**Your assignment:**
From the entries below, return exactly the lines beginning at the one that contains "Care & Maintenance (236, 2329)" and ending at the one that contains "Product Videos (665, 2302)", both of them included, and only those lines.

----

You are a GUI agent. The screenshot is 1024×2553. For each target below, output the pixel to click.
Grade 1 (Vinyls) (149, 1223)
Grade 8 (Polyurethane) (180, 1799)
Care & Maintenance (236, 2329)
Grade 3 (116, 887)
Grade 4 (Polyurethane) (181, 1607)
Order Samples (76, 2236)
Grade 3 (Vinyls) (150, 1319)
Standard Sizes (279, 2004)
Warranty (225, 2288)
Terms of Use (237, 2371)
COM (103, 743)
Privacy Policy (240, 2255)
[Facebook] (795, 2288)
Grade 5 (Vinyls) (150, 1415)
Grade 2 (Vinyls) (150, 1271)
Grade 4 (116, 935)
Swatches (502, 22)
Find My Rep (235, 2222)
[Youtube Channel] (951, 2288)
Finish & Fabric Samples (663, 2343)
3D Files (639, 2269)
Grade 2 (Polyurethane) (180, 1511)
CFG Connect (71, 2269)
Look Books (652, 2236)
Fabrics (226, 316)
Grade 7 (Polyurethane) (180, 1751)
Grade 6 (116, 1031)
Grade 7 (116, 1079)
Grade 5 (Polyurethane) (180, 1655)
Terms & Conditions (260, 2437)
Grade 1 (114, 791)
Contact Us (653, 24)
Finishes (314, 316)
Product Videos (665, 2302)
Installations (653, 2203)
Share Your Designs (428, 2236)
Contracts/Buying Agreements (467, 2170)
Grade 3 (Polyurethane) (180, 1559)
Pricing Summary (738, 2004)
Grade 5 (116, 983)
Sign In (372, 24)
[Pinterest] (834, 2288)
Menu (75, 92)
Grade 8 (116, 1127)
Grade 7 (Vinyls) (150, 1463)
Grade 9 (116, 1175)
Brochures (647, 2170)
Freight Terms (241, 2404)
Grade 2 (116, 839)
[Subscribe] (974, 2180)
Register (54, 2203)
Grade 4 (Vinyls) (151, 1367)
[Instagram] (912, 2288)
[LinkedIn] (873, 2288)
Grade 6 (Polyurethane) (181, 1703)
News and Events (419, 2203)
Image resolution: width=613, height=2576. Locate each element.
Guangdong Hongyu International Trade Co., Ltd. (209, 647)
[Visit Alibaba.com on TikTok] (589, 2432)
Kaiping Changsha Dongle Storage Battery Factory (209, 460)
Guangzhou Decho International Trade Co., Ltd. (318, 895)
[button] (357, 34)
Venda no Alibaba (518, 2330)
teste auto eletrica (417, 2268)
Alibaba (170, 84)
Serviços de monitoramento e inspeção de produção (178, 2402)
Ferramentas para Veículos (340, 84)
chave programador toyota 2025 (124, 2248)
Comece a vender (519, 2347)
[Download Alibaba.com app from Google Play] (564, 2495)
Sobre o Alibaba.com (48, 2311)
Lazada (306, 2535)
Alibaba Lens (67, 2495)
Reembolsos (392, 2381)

----

**Task result:**
Care & Maintenance (236, 2329)
Grade 3 (116, 887)
Grade 4 (Polyurethane) (181, 1607)
Order Samples (76, 2236)
Grade 3 (Vinyls) (150, 1319)
Standard Sizes (279, 2004)
Warranty (225, 2288)
Terms of Use (237, 2371)
COM (103, 743)
Privacy Policy (240, 2255)
[Facebook] (795, 2288)
Grade 5 (Vinyls) (150, 1415)
Grade 2 (Vinyls) (150, 1271)
Grade 4 (116, 935)
Swatches (502, 22)
Find My Rep (235, 2222)
[Youtube Channel] (951, 2288)
Finish & Fabric Samples (663, 2343)
3D Files (639, 2269)
Grade 2 (Polyurethane) (180, 1511)
CFG Connect (71, 2269)
Look Books (652, 2236)
Fabrics (226, 316)
Grade 7 (Polyurethane) (180, 1751)
Grade 6 (116, 1031)
Grade 7 (116, 1079)
Grade 5 (Polyurethane) (180, 1655)
Terms & Conditions (260, 2437)
Grade 1 (114, 791)
Contact Us (653, 24)
Finishes (314, 316)
Product Videos (665, 2302)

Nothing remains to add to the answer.